• **What is expected**:
Start at the line that contains "The height and" in the listing below and extract every line through the last, exactly; leave pictures out.

• **Working data**:
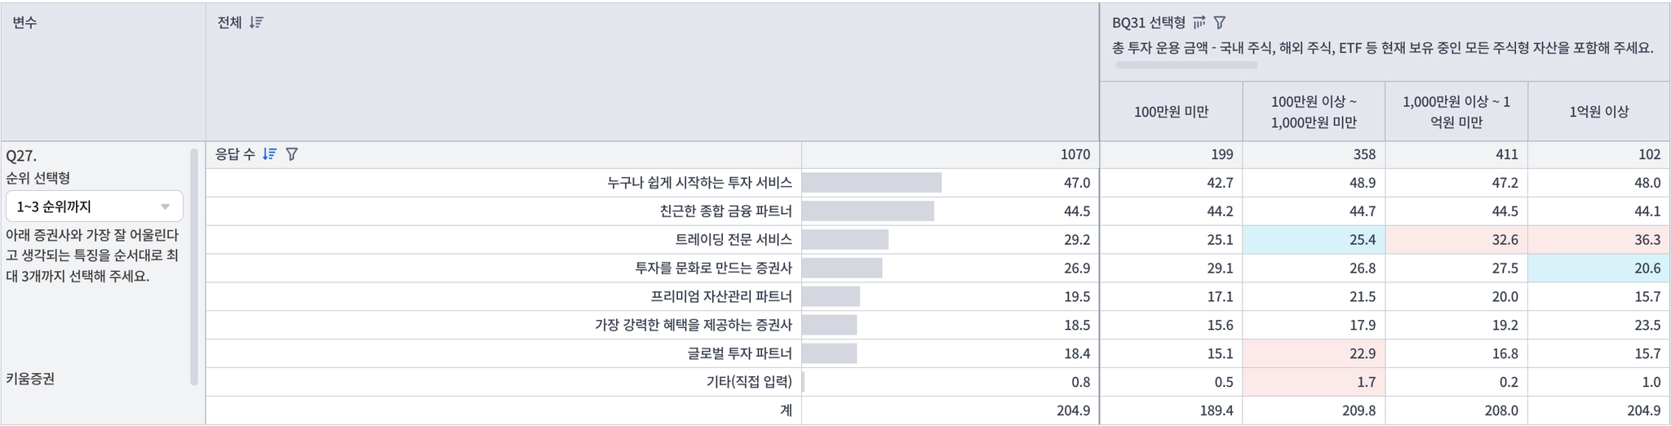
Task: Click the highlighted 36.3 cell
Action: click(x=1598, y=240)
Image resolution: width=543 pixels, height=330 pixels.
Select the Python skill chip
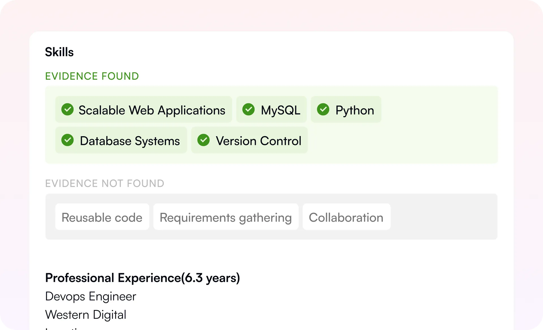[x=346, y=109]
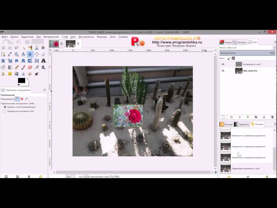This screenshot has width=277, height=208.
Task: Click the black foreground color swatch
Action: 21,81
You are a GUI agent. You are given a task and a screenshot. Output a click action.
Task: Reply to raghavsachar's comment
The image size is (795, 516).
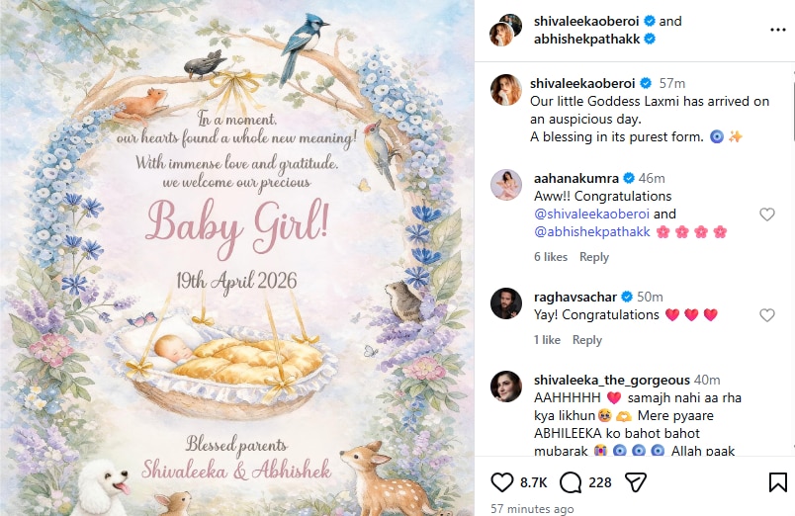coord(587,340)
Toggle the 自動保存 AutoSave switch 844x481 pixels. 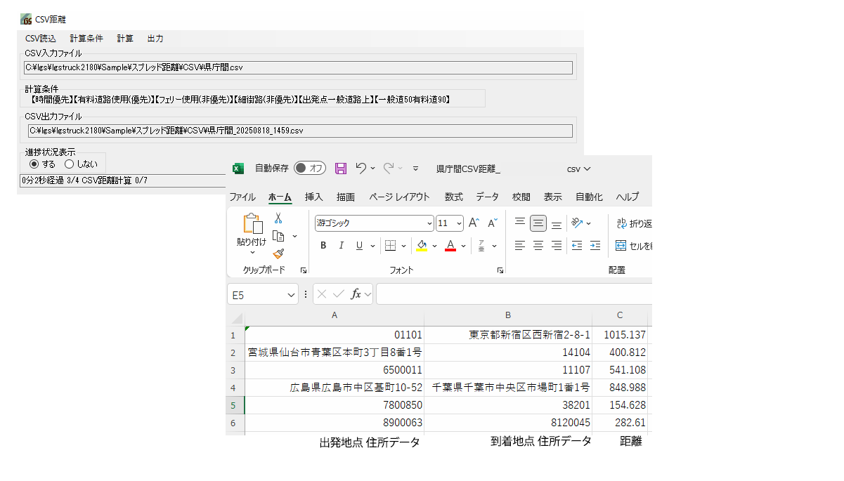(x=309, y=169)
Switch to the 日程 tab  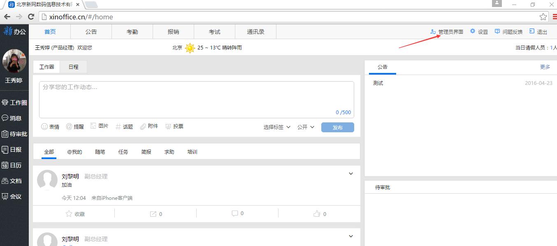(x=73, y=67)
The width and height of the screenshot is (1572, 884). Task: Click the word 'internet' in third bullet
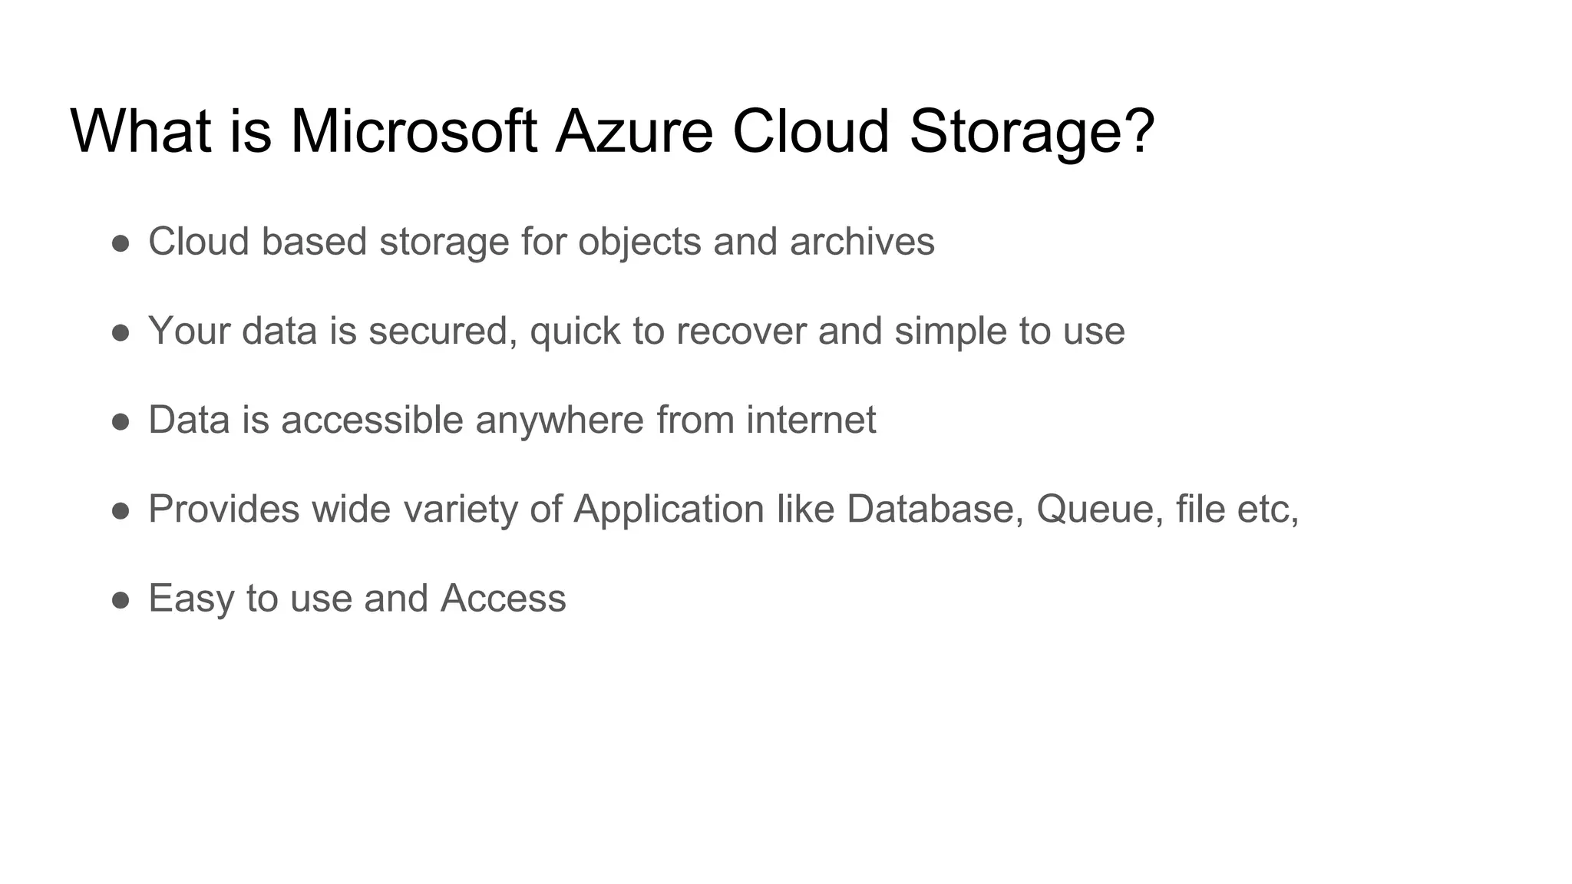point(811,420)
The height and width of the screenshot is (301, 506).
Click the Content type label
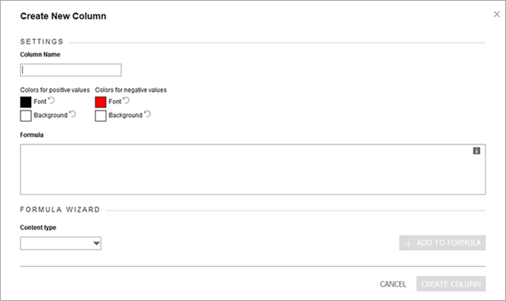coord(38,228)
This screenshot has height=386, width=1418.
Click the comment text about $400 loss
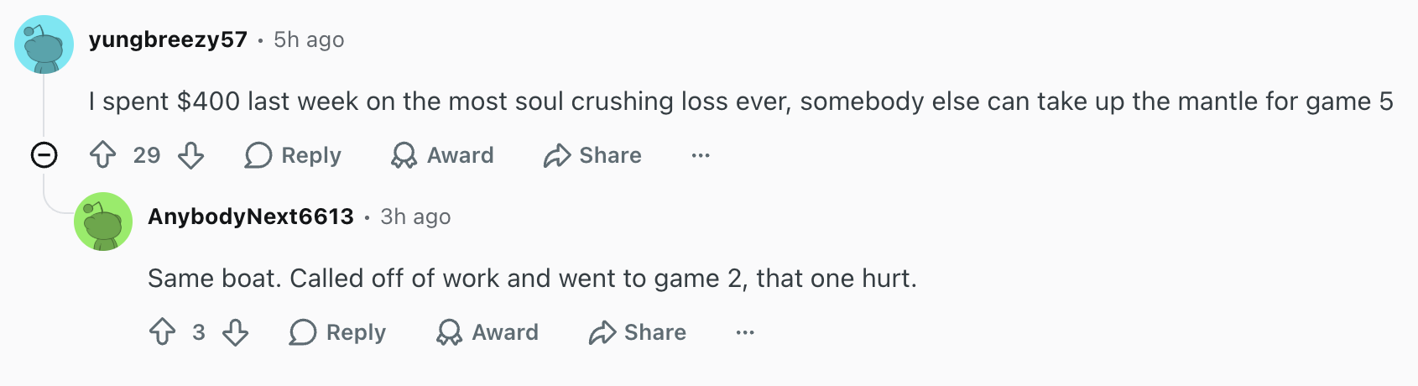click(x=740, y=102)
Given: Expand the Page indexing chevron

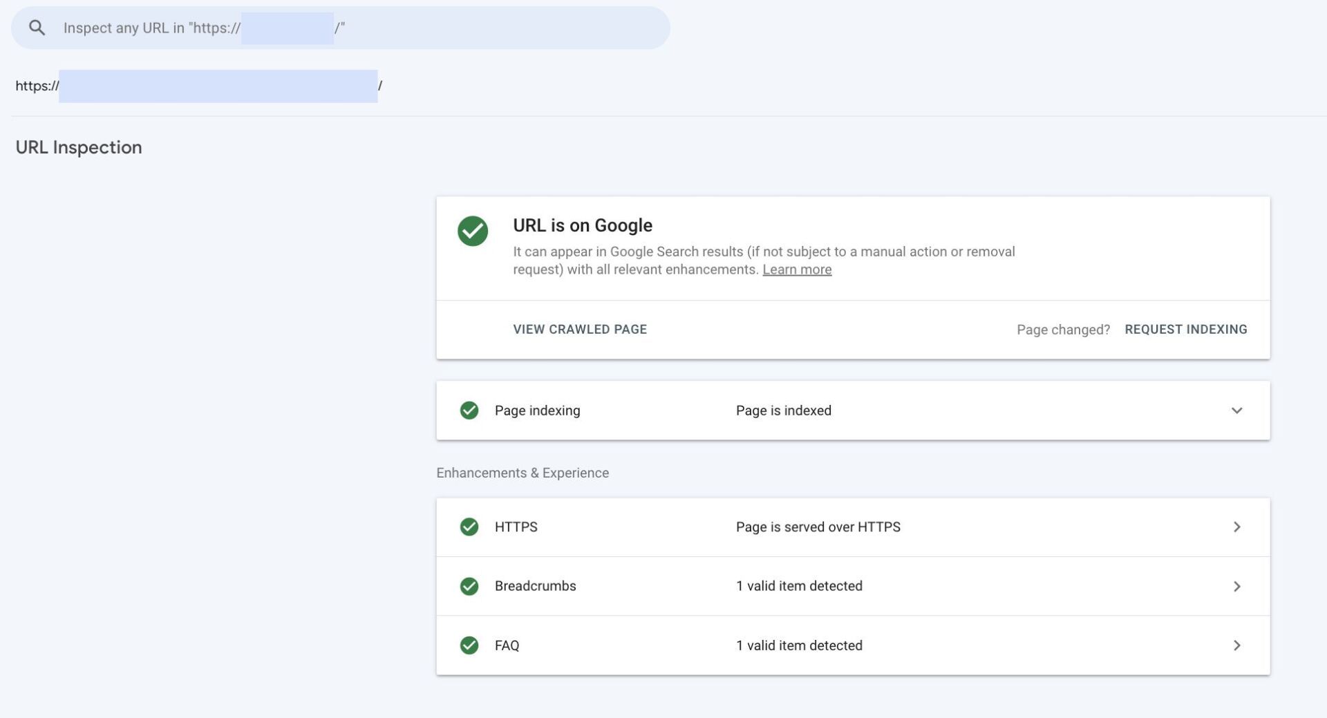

• **Solution to this problem**:
The height and width of the screenshot is (301, 506).
Click the Content type label
coord(38,228)
This screenshot has height=386, width=1418.
Click the comment text about $400 loss
click(x=740, y=102)
Given: Expand the Page indexing chevron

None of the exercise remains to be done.